# DATASET CONTENT start
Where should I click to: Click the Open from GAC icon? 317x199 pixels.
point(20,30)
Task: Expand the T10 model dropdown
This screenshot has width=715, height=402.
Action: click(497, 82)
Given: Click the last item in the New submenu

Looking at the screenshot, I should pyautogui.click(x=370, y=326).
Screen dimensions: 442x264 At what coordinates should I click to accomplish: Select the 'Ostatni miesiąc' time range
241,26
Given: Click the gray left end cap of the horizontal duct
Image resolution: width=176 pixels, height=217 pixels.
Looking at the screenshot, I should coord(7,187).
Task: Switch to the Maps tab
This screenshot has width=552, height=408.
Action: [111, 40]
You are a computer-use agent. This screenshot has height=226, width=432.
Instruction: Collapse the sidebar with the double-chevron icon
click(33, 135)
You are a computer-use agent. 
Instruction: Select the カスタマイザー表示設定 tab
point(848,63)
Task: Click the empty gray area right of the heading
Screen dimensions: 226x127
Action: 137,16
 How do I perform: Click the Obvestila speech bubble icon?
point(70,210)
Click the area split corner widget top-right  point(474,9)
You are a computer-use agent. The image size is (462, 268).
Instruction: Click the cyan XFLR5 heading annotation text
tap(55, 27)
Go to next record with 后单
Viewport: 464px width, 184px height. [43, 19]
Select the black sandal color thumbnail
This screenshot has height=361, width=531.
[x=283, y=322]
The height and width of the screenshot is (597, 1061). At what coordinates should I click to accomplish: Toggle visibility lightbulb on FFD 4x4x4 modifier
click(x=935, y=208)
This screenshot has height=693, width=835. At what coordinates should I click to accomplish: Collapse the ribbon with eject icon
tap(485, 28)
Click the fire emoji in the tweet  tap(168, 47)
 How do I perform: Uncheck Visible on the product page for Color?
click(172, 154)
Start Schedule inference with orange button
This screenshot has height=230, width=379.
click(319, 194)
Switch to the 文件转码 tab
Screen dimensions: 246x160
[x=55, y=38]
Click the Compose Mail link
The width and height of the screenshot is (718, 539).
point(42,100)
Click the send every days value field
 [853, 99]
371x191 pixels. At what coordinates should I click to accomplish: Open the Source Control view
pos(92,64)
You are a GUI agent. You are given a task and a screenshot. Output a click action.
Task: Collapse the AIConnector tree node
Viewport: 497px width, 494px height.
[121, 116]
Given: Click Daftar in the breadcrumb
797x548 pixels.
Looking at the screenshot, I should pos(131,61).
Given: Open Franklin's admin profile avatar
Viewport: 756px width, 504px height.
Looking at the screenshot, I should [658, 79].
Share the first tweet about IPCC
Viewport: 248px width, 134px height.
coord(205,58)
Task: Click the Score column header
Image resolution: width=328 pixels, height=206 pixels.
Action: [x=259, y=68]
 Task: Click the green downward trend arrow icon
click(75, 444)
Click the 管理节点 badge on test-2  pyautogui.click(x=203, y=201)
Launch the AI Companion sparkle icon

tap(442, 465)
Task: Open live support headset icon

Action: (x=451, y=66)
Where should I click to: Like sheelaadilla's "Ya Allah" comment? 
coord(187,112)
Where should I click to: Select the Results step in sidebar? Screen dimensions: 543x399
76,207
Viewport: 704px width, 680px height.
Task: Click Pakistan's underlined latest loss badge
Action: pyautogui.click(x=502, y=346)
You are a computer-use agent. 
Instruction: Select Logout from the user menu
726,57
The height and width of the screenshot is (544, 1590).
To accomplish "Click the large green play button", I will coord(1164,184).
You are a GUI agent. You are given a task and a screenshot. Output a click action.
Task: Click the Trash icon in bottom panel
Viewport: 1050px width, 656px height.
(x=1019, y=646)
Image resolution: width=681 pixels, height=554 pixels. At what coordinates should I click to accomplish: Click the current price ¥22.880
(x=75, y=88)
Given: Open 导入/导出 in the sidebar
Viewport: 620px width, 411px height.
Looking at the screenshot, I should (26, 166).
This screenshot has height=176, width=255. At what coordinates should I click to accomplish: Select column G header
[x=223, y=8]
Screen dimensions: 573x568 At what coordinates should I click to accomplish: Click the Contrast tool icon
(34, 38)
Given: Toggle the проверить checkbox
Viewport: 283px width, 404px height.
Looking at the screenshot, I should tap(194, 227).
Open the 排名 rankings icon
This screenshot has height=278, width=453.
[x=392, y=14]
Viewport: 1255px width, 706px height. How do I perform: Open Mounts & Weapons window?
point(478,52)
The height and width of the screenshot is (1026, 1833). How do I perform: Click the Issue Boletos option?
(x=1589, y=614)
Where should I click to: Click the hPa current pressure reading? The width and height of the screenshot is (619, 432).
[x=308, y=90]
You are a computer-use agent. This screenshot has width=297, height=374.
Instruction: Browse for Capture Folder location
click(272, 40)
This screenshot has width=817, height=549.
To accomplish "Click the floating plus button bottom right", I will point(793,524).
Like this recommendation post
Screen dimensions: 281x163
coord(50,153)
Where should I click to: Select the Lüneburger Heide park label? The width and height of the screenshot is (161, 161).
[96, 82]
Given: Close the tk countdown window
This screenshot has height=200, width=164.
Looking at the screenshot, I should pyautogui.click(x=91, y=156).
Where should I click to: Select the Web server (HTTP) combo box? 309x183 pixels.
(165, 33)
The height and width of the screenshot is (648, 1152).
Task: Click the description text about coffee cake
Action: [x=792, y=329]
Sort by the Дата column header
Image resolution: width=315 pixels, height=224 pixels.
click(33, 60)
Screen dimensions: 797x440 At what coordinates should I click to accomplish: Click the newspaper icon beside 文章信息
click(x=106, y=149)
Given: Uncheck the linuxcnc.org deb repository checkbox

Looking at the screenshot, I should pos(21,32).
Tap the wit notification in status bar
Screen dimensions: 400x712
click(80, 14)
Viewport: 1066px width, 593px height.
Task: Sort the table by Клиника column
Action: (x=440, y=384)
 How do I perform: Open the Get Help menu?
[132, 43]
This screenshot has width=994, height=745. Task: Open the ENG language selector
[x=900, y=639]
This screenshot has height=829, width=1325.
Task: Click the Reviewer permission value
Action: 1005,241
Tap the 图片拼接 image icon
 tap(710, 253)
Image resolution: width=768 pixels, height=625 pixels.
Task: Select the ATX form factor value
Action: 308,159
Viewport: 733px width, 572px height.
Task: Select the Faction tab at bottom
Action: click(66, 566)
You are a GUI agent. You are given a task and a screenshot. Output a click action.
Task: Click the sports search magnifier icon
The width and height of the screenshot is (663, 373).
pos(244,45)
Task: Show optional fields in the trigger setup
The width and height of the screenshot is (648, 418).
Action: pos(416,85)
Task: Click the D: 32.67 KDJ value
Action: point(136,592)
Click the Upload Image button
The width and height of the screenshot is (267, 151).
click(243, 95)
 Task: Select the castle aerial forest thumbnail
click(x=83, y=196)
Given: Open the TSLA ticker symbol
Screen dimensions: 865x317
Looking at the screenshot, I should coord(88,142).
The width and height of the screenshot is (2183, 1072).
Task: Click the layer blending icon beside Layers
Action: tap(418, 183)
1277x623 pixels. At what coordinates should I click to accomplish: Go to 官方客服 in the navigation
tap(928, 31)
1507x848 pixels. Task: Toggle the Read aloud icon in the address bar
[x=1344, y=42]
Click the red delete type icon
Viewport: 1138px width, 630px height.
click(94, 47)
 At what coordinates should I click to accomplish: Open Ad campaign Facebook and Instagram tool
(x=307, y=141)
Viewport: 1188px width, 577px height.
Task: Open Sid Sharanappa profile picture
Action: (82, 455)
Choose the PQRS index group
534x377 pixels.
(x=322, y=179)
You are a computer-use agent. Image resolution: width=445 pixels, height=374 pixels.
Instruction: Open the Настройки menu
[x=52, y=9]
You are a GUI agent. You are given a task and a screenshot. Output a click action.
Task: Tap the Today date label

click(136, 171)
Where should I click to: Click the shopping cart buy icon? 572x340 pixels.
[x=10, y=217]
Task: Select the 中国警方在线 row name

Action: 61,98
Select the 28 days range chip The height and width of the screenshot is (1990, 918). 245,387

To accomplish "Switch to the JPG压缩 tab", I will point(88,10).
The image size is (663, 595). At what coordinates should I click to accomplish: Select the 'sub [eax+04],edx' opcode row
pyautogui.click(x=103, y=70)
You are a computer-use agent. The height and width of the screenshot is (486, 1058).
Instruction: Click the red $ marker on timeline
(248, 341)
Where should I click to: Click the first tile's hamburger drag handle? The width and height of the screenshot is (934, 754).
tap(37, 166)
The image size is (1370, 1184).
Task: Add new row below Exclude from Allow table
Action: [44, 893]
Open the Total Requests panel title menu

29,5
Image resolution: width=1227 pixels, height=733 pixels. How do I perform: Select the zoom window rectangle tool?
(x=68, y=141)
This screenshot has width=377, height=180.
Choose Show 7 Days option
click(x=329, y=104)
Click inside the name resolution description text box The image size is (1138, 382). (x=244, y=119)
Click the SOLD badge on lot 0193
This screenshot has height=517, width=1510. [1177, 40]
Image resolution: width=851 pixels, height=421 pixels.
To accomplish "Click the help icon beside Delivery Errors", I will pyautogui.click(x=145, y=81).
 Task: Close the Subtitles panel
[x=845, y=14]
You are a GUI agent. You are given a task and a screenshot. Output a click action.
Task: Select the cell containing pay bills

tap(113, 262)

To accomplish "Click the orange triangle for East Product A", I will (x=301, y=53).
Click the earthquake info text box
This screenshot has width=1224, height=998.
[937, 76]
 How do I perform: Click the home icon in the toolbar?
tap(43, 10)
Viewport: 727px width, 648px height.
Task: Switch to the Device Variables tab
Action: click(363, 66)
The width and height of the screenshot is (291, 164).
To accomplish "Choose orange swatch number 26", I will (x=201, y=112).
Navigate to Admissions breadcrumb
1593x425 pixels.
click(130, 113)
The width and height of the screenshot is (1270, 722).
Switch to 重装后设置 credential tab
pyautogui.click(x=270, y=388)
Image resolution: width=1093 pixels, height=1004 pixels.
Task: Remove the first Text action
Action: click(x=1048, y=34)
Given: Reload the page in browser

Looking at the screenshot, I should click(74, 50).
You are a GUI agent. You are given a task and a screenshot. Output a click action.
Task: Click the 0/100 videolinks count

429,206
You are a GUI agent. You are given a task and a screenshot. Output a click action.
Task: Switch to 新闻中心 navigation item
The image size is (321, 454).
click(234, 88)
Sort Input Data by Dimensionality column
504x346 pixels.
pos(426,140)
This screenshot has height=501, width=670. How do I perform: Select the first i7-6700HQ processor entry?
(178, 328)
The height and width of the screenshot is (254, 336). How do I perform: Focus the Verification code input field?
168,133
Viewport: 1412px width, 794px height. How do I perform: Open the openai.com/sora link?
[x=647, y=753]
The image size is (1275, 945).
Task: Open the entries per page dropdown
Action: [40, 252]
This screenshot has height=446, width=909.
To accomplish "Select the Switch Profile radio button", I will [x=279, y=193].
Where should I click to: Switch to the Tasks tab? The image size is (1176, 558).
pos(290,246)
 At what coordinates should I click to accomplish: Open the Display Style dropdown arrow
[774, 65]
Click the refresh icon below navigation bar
# DATASET CONTENT end
> [PROBLEM DESCRIPTION]
Write out each line of the listing above that contains the string "checkbox". Case matters.

> [SOLUTION TO THIS EXERCISE]
Given: Toggle the проверить checkbox
Given: Uncheck the linuxcnc.org deb repository checkbox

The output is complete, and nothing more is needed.